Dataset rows
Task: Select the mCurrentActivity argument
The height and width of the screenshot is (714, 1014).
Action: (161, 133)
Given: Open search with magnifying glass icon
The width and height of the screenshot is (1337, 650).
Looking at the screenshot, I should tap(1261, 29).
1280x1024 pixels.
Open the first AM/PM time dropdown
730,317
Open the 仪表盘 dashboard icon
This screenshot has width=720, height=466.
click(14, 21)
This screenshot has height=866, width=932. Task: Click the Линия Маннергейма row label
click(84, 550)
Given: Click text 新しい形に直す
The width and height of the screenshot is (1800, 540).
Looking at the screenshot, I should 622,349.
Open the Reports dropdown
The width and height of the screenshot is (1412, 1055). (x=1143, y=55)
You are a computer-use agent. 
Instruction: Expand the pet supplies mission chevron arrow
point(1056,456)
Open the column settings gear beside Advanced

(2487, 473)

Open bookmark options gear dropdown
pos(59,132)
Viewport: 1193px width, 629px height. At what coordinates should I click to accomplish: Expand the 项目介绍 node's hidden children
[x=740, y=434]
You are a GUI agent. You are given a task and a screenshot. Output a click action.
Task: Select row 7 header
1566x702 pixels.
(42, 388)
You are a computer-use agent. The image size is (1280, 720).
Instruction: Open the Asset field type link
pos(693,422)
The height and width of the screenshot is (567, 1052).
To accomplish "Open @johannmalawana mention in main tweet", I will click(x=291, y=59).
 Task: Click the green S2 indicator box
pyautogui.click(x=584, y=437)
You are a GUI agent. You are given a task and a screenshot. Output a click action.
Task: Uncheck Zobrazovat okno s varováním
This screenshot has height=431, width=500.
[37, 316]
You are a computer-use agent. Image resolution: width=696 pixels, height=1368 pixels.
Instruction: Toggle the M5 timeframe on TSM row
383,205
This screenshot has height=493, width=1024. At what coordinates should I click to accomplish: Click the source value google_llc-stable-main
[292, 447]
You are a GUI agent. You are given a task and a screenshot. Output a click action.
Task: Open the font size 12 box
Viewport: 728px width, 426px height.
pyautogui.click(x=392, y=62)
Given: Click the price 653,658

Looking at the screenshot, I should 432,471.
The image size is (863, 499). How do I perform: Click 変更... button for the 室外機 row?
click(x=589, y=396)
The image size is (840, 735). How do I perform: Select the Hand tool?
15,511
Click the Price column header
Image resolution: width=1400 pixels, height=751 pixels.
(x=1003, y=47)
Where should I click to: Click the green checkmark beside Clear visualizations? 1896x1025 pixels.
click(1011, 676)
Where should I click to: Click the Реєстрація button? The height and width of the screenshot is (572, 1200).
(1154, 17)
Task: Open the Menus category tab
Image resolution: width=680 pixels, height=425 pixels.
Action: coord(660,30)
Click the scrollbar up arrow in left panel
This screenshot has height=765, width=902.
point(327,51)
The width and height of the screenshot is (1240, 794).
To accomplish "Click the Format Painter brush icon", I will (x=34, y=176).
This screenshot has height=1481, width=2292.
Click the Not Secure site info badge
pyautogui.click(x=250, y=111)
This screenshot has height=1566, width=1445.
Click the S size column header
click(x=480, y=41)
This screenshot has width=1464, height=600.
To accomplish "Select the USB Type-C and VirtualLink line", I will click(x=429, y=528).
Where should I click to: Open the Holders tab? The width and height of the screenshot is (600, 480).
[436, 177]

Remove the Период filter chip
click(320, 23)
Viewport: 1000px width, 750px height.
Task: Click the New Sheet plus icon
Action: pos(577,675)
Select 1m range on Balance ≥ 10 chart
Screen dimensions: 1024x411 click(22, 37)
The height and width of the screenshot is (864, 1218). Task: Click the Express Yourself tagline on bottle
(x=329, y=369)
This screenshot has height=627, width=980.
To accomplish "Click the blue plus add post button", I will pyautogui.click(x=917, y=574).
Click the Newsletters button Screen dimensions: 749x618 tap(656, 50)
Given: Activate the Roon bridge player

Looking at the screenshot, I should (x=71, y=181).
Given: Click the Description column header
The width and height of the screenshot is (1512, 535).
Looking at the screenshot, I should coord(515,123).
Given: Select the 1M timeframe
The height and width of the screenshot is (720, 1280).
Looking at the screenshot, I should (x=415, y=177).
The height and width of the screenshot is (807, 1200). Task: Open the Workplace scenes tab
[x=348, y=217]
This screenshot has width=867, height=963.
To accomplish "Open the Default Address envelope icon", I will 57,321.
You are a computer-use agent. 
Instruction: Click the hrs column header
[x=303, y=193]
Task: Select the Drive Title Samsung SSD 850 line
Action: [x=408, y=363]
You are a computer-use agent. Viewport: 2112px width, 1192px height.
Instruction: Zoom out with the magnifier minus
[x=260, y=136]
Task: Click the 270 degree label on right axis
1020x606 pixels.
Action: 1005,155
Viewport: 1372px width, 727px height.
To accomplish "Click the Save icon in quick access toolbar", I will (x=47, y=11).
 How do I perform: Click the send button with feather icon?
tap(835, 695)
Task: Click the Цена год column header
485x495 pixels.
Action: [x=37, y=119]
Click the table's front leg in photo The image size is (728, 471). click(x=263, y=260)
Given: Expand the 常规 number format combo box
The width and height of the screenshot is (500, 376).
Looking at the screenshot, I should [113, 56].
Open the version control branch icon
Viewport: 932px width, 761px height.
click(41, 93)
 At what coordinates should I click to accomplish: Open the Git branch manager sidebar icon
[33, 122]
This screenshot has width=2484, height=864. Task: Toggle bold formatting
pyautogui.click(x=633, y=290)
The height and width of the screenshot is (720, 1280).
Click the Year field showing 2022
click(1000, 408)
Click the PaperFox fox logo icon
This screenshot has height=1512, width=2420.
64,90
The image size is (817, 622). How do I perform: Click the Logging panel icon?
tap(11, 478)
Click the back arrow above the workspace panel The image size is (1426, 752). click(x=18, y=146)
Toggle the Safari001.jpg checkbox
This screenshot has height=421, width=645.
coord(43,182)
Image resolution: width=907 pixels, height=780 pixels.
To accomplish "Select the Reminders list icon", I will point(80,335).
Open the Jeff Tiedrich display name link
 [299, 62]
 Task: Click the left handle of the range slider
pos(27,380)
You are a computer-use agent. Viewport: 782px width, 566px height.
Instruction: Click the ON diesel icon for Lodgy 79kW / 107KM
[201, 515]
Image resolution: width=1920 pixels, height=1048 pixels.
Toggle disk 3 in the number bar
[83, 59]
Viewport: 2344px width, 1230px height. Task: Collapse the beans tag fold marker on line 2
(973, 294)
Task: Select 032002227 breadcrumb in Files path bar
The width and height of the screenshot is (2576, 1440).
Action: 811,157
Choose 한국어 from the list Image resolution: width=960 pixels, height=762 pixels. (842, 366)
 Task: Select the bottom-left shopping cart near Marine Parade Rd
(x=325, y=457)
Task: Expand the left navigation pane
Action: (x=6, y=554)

→ **WORK REQUIRED**
Put every line of the dataset rows above into a Markdown table with the columns "No." and "Line", skipping blank lines.

→ **FULL SOLUTION**
| No. | Line |
|---|---|
| 1 | Task: Select the mCurrentActivity argument |
| 2 | The height and width of the screenshot is (714, 1014). |
| 3 | Action: (161, 133) |
| 4 | Given: Open search with magnifying glass icon |
| 5 | The width and height of the screenshot is (1337, 650). |
| 6 | Looking at the screenshot, I should tap(1261, 29). |
| 7 | 1280x1024 pixels. |
| 8 | Open the first AM/PM time dropdown |
| 9 | 730,317 |
| 10 | Open the 仪表盘 dashboard icon |
| 11 | This screenshot has width=720, height=466. |
| 12 | click(14, 21) |
| 13 | This screenshot has height=866, width=932. Task: Click the Линия Маннергейма row label |
| 14 | click(84, 550) |
| 15 | Given: Click text 新しい形に直す |
| 16 | The width and height of the screenshot is (1800, 540). |
| 17 | Looking at the screenshot, I should 622,349. |
| 18 | Open the Reports dropdown |
| 19 | The width and height of the screenshot is (1412, 1055). (x=1143, y=55) |
| 20 | You are a computer-use agent.  |
| 21 | Instruction: Expand the pet supplies mission chevron arrow |
| 22 | point(1056,456) |
| 23 | Open the column settings gear beside Advanced |
| 24 | (2487, 473) |
| 25 | Open bookmark options gear dropdown |
| 26 | pos(59,132) |
| 27 | Viewport: 1193px width, 629px height. At what coordinates should I click to accomplish: Expand the 项目介绍 node's hidden children |
| 28 | [x=740, y=434] |
| 29 | You are a GUI agent. You are given a task and a screenshot. Output a click action. |
| 30 | Task: Select row 7 header |
| 31 | 1566x702 pixels. |
| 32 | (42, 388) |
| 33 | You are a computer-use agent. The image size is (1280, 720). |
| 34 | Instruction: Open the Asset field type link |
| 35 | pos(693,422) |
| 36 | The height and width of the screenshot is (567, 1052). |
| 37 | To accomplish "Open @johannmalawana mention in main tweet", I will click(x=291, y=59). |
| 38 |  Task: Click the green S2 indicator box |
| 39 | pyautogui.click(x=584, y=437) |
| 40 | You are a GUI agent. You are given a task and a screenshot. Output a click action. |
| 41 | Task: Uncheck Zobrazovat okno s varováním |
| 42 | This screenshot has height=431, width=500. |
| 43 | [37, 316] |
| 44 | You are a computer-use agent. Image resolution: width=696 pixels, height=1368 pixels. |
| 45 | Instruction: Toggle the M5 timeframe on TSM row |
| 46 | 383,205 |
| 47 | This screenshot has height=493, width=1024. At what coordinates should I click to accomplish: Click the source value google_llc-stable-main |
| 48 | [292, 447] |
| 49 | You are a GUI agent. You are given a task and a screenshot. Output a click action. |
| 50 | Task: Open the font size 12 box |
| 51 | Viewport: 728px width, 426px height. |
| 52 | pyautogui.click(x=392, y=62) |
| 53 | Given: Click the price 653,658 |
| 54 | Looking at the screenshot, I should 432,471. |
| 55 | The image size is (863, 499). How do I perform: Click 変更... button for the 室外機 row? |
| 56 | click(x=589, y=396) |
| 57 | The image size is (840, 735). How do I perform: Select the Hand tool? |
| 58 | 15,511 |
| 59 | Click the Price column header |
| 60 | Image resolution: width=1400 pixels, height=751 pixels. |
| 61 | (x=1003, y=47) |
| 62 | Where should I click to: Click the green checkmark beside Clear visualizations? 1896x1025 pixels. |
| 63 | click(1011, 676) |
| 64 | Where should I click to: Click the Реєстрація button? The height and width of the screenshot is (572, 1200). |
| 65 | (1154, 17) |
| 66 | Task: Open the Menus category tab |
| 67 | Image resolution: width=680 pixels, height=425 pixels. |
| 68 | Action: coord(660,30) |
| 69 | Click the scrollbar up arrow in left panel |
| 70 | This screenshot has height=765, width=902. |
| 71 | point(327,51) |
| 72 | The width and height of the screenshot is (1240, 794). |
| 73 | To accomplish "Click the Format Painter brush icon", I will (x=34, y=176). |
| 74 | This screenshot has height=1481, width=2292. |
| 75 | Click the Not Secure site info badge |
| 76 | pyautogui.click(x=250, y=111) |
| 77 | This screenshot has height=1566, width=1445. |
| 78 | Click the S size column header |
| 79 | click(x=480, y=41) |
| 80 | This screenshot has width=1464, height=600. |
| 81 | To accomplish "Select the USB Type-C and VirtualLink line", I will click(x=429, y=528). |
| 82 | Where should I click to: Open the Holders tab? The width and height of the screenshot is (600, 480). |
| 83 | [436, 177] |
| 84 | Remove the Период filter chip |
| 85 | click(320, 23) |
| 86 | Viewport: 1000px width, 750px height. |
| 87 | Task: Click the New Sheet plus icon |
| 88 | Action: pos(577,675) |
| 89 | Select 1m range on Balance ≥ 10 chart |
| 90 | Screen dimensions: 1024x411 click(22, 37) |
| 91 | The height and width of the screenshot is (864, 1218). Task: Click the Express Yourself tagline on bottle |
| 92 | (x=329, y=369) |
| 93 | This screenshot has height=627, width=980. |
| 94 | To accomplish "Click the blue plus add post button", I will pyautogui.click(x=917, y=574). |
| 95 | Click the Newsletters button Screen dimensions: 749x618 tap(656, 50) |
| 96 | Given: Activate the Roon bridge player |
| 97 | Looking at the screenshot, I should (x=71, y=181). |
| 98 | Given: Click the Description column header |
| 99 | The width and height of the screenshot is (1512, 535). |
| 100 | Looking at the screenshot, I should coord(515,123). |
| 101 | Given: Select the 1M timeframe |
| 102 | The height and width of the screenshot is (720, 1280). |
| 103 | Looking at the screenshot, I should (x=415, y=177). |
| 104 | The height and width of the screenshot is (807, 1200). Task: Open the Workplace scenes tab |
| 105 | [x=348, y=217] |
| 106 | This screenshot has width=867, height=963. |
| 107 | To accomplish "Open the Default Address envelope icon", I will 57,321. |
| 108 | You are a computer-use agent.  |
| 109 | Instruction: Click the hrs column header |
| 110 | [x=303, y=193] |
| 111 | Task: Select the Drive Title Samsung SSD 850 line |
| 112 | Action: [x=408, y=363] |
| 113 | You are a computer-use agent. Viewport: 2112px width, 1192px height. |
| 114 | Instruction: Zoom out with the magnifier minus |
| 115 | [x=260, y=136] |
| 116 | Task: Click the 270 degree label on right axis |
| 117 | 1020x606 pixels. |
| 118 | Action: 1005,155 |
| 119 | Viewport: 1372px width, 727px height. |
| 120 | To accomplish "Click the Save icon in quick access toolbar", I will (x=47, y=11). |
| 121 |  How do I perform: Click the send button with feather icon? |
| 122 | tap(835, 695) |
| 123 | Task: Click the Цена год column header |
| 124 | 485x495 pixels. |
| 125 | Action: [x=37, y=119] |
| 126 | Click the table's front leg in photo The image size is (728, 471). click(x=263, y=260) |
| 127 | Given: Expand the 常规 number format combo box |
| 128 | The width and height of the screenshot is (500, 376). |
| 129 | Looking at the screenshot, I should [113, 56]. |
| 130 | Open the version control branch icon |
| 131 | Viewport: 932px width, 761px height. |
| 132 | click(41, 93) |
| 133 |  At what coordinates should I click to accomplish: Open the Git branch manager sidebar icon |
| 134 | [33, 122] |
| 135 | This screenshot has width=2484, height=864. Task: Toggle bold formatting |
| 136 | pyautogui.click(x=633, y=290) |
| 137 | The height and width of the screenshot is (720, 1280). |
| 138 | Click the Year field showing 2022 |
| 139 | click(1000, 408) |
| 140 | Click the PaperFox fox logo icon |
| 141 | This screenshot has height=1512, width=2420. |
| 142 | 64,90 |
| 143 | The image size is (817, 622). How do I perform: Click the Logging panel icon? |
| 144 | tap(11, 478) |
| 145 | Click the back arrow above the workspace panel The image size is (1426, 752). click(x=18, y=146) |
| 146 | Toggle the Safari001.jpg checkbox |
| 147 | This screenshot has height=421, width=645. |
| 148 | coord(43,182) |
| 149 | Image resolution: width=907 pixels, height=780 pixels. |
| 150 | To accomplish "Select the Reminders list icon", I will point(80,335). |
| 151 | Open the Jeff Tiedrich display name link |
| 152 |  [299, 62] |
| 153 |  Task: Click the left handle of the range slider |
| 154 | pos(27,380) |
| 155 | You are a computer-use agent. Viewport: 782px width, 566px height. |
| 156 | Instruction: Click the ON diesel icon for Lodgy 79kW / 107KM |
| 157 | [201, 515] |
| 158 | Image resolution: width=1920 pixels, height=1048 pixels. |
| 159 | Toggle disk 3 in the number bar |
| 160 | [83, 59] |
| 161 | Viewport: 2344px width, 1230px height. Task: Collapse the beans tag fold marker on line 2 |
| 162 | (973, 294) |
| 163 | Task: Select 032002227 breadcrumb in Files path bar |
| 164 | The width and height of the screenshot is (2576, 1440). |
| 165 | Action: 811,157 |
| 166 | Choose 한국어 from the list Image resolution: width=960 pixels, height=762 pixels. (842, 366) |
| 167 |  Task: Select the bottom-left shopping cart near Marine Parade Rd |
| 168 | (x=325, y=457) |
| 169 | Task: Expand the left navigation pane |
| 170 | Action: (x=6, y=554) |